• _WORK ORDER_: The records below should be printed once more, exactly as they appear.
LISTED ENTRIES START
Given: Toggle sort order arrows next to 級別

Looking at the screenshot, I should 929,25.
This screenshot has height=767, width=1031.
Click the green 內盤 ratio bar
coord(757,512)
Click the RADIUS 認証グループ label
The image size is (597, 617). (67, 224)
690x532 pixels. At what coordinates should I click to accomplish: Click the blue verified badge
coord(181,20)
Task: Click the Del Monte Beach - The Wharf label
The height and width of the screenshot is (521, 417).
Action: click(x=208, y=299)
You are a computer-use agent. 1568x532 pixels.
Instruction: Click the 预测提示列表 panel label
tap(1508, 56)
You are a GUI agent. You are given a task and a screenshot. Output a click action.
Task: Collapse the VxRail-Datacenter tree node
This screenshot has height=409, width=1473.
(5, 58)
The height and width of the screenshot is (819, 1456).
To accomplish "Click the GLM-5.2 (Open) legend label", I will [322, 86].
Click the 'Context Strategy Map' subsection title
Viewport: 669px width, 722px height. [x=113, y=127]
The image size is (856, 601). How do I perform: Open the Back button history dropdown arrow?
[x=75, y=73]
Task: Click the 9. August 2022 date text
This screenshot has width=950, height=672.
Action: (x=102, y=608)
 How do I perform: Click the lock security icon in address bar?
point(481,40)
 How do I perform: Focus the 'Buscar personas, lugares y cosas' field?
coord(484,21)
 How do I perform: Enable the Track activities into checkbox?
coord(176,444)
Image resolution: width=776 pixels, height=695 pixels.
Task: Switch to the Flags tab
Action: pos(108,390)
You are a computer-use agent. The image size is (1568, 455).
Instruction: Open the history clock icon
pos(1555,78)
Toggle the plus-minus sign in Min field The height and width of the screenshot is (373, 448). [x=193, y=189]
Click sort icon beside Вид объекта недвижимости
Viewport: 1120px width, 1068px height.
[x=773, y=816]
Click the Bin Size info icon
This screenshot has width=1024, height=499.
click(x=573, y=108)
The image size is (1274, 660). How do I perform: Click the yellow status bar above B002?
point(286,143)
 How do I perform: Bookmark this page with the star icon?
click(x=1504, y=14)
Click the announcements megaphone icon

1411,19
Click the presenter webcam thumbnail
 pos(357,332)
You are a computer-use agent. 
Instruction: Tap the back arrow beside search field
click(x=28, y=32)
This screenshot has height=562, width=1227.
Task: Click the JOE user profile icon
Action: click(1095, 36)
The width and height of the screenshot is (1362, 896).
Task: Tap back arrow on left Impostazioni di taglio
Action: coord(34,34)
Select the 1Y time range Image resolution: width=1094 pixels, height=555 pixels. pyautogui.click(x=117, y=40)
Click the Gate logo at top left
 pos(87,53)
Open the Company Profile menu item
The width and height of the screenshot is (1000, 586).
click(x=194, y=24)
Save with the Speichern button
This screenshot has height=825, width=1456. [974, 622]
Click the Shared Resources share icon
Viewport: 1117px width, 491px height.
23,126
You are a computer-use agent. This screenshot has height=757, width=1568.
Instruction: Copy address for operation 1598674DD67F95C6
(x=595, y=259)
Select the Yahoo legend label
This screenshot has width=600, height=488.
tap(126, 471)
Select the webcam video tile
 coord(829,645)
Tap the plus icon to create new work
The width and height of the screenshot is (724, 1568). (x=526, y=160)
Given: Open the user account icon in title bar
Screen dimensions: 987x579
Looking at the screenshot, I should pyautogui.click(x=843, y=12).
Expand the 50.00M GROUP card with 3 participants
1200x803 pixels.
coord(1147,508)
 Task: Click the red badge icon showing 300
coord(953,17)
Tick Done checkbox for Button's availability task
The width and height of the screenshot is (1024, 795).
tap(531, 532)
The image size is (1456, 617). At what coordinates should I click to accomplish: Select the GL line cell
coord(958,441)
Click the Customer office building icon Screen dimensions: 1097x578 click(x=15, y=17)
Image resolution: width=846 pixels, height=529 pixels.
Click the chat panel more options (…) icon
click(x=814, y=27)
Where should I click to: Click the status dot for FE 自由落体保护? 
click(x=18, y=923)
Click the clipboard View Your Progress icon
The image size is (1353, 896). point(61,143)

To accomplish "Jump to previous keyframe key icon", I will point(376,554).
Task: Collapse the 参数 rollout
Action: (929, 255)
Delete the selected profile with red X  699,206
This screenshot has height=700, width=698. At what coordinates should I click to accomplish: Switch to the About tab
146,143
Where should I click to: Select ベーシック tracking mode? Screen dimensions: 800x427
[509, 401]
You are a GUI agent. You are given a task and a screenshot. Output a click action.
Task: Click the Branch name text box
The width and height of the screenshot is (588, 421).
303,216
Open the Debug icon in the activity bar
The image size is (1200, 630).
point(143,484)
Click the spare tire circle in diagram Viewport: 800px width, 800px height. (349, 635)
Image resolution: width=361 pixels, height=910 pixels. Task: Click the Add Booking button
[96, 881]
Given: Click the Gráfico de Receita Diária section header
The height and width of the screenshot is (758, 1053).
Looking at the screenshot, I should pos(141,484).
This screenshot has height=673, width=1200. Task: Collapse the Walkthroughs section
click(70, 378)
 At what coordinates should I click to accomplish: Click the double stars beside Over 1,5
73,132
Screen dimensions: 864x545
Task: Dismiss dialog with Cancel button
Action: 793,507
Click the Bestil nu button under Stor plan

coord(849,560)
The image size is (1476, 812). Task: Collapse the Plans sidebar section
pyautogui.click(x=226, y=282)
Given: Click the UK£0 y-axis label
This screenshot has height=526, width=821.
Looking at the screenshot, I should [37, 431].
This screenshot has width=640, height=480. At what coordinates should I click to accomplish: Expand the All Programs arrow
LISTED ENTRIES END
• _SOLUTION TO THIS PROBLEM_:
Given: Toggle sort order arrows next to 級別

Looking at the screenshot, I should 929,25.
This screenshot has height=767, width=1031.
Click the green 內盤 ratio bar
coord(757,512)
Click the RADIUS 認証グループ label
The image size is (597, 617). (67, 224)
690x532 pixels. At what coordinates should I click to accomplish: Click the blue verified badge
coord(181,20)
Task: Click the Del Monte Beach - The Wharf label
The height and width of the screenshot is (521, 417).
Action: click(x=208, y=299)
You are a computer-use agent. 1568x532 pixels.
Instruction: Click the 预测提示列表 panel label
tap(1508, 56)
You are a GUI agent. You are given a task and a screenshot. Output a click action.
Task: Collapse the VxRail-Datacenter tree node
This screenshot has height=409, width=1473.
(5, 58)
The height and width of the screenshot is (819, 1456).
To accomplish "Click the GLM-5.2 (Open) legend label", I will [322, 86].
Click the 'Context Strategy Map' subsection title
Viewport: 669px width, 722px height. [x=113, y=127]
The image size is (856, 601). How do I perform: Open the Back button history dropdown arrow?
[x=75, y=73]
Task: Click the 9. August 2022 date text
This screenshot has width=950, height=672.
Action: (x=102, y=608)
 How do I perform: Click the lock security icon in address bar?
point(481,40)
 How do I perform: Focus the 'Buscar personas, lugares y cosas' field?
coord(484,21)
 How do I perform: Enable the Track activities into checkbox?
coord(176,444)
Image resolution: width=776 pixels, height=695 pixels.
Task: Switch to the Flags tab
Action: pos(108,390)
You are a computer-use agent. The image size is (1568, 455).
Instruction: Open the history clock icon
pos(1555,78)
Toggle the plus-minus sign in Min field The height and width of the screenshot is (373, 448). [x=193, y=189]
Click sort icon beside Вид объекта недвижимости
Viewport: 1120px width, 1068px height.
[x=773, y=816]
Click the Bin Size info icon
This screenshot has width=1024, height=499.
click(x=573, y=108)
The image size is (1274, 660). How do I perform: Click the yellow status bar above B002?
point(286,143)
 How do I perform: Bookmark this page with the star icon?
click(x=1504, y=14)
Click the announcements megaphone icon

1411,19
Click the presenter webcam thumbnail
 pos(357,332)
You are a computer-use agent. 
Instruction: Tap the back arrow beside search field
click(x=28, y=32)
This screenshot has height=562, width=1227.
Task: Click the JOE user profile icon
Action: click(1095, 36)
The width and height of the screenshot is (1362, 896).
Task: Tap back arrow on left Impostazioni di taglio
Action: coord(34,34)
Select the 1Y time range Image resolution: width=1094 pixels, height=555 pixels. pyautogui.click(x=117, y=40)
Click the Gate logo at top left
 pos(87,53)
Open the Company Profile menu item
The width and height of the screenshot is (1000, 586).
click(x=194, y=24)
Save with the Speichern button
This screenshot has height=825, width=1456. [974, 622]
Click the Shared Resources share icon
Viewport: 1117px width, 491px height.
23,126
You are a computer-use agent. This screenshot has height=757, width=1568.
Instruction: Copy address for operation 1598674DD67F95C6
(x=595, y=259)
Select the Yahoo legend label
This screenshot has width=600, height=488.
tap(126, 471)
Select the webcam video tile
 coord(829,645)
Tap the plus icon to create new work
The width and height of the screenshot is (724, 1568). (x=526, y=160)
Given: Open the user account icon in title bar
Screen dimensions: 987x579
Looking at the screenshot, I should pyautogui.click(x=843, y=12).
Expand the 50.00M GROUP card with 3 participants
1200x803 pixels.
coord(1147,508)
 Task: Click the red badge icon showing 300
coord(953,17)
Tick Done checkbox for Button's availability task
The width and height of the screenshot is (1024, 795).
tap(531, 532)
The image size is (1456, 617). At what coordinates should I click to accomplish: Select the GL line cell
coord(958,441)
Click the Customer office building icon Screen dimensions: 1097x578 click(x=15, y=17)
Image resolution: width=846 pixels, height=529 pixels.
Click the chat panel more options (…) icon
click(x=814, y=27)
Where should I click to: Click the status dot for FE 自由落体保护? 
click(x=18, y=923)
Click the clipboard View Your Progress icon
The image size is (1353, 896). point(61,143)

To accomplish "Jump to previous keyframe key icon", I will point(376,554).
Task: Collapse the 参数 rollout
Action: (929, 255)
Delete the selected profile with red X  699,206
This screenshot has height=700, width=698. At what coordinates should I click to accomplish: Switch to the About tab
146,143
Where should I click to: Select ベーシック tracking mode? Screen dimensions: 800x427
[509, 401]
You are a GUI agent. You are given a task and a screenshot. Output a click action.
Task: Click the Branch name text box
The width and height of the screenshot is (588, 421).
303,216
Open the Debug icon in the activity bar
The image size is (1200, 630).
point(143,484)
Click the spare tire circle in diagram Viewport: 800px width, 800px height. (349, 635)
Image resolution: width=361 pixels, height=910 pixels. Task: Click the Add Booking button
[96, 881]
Given: Click the Gráfico de Receita Diária section header
The height and width of the screenshot is (758, 1053).
Looking at the screenshot, I should pos(141,484).
This screenshot has height=673, width=1200. Task: Collapse the Walkthroughs section
click(70, 378)
 At what coordinates should I click to accomplish: Click the double stars beside Over 1,5
73,132
Screen dimensions: 864x545
Task: Dismiss dialog with Cancel button
Action: 793,507
Click the Bestil nu button under Stor plan

coord(849,560)
The image size is (1476, 812). Task: Collapse the Plans sidebar section
pyautogui.click(x=226, y=282)
Given: Click the UK£0 y-axis label
This screenshot has height=526, width=821.
Looking at the screenshot, I should [37, 431].
This screenshot has width=640, height=480. At what coordinates should I click to accomplish: Expand the All Programs arrow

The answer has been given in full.